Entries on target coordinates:
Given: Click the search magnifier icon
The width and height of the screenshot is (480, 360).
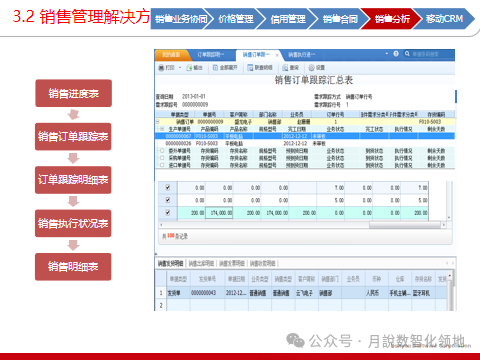Looking at the screenshot, I should click(407, 54).
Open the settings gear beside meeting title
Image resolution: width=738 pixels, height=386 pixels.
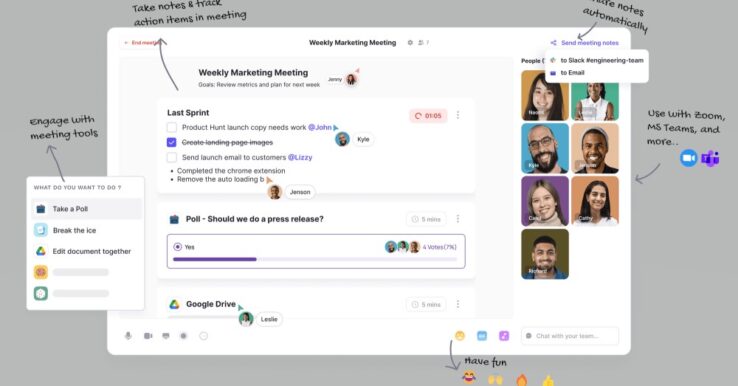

Stated problem: Convert the records above into a Markdown table with the columns Row and Line, numbering each nonblank line in order and skipping blank ones. Leave the pictures out of the answer.

Response to this task:
| Row | Line |
|---|---|
| 1 | Given: Click the search magnifier icon |
| 2 | The width and height of the screenshot is (480, 360). |
| 3 | Looking at the screenshot, I should click(407, 54). |
| 4 | Open the settings gear beside meeting title |
| 5 | Image resolution: width=738 pixels, height=386 pixels. |